Start of Recorded data
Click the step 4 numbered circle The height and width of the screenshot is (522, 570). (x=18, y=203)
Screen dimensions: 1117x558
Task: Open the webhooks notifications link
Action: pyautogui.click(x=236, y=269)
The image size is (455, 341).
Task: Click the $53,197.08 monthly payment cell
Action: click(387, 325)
End of Recorded data
> **What is needed**
Exactly as written, transcribe each line of the data.

> **Solution**
Click the step 4 numbered circle The height and width of the screenshot is (522, 570). (x=18, y=203)
Screen dimensions: 1117x558
Task: Open the webhooks notifications link
Action: pyautogui.click(x=236, y=269)
The image size is (455, 341).
Task: Click the $53,197.08 monthly payment cell
Action: click(387, 325)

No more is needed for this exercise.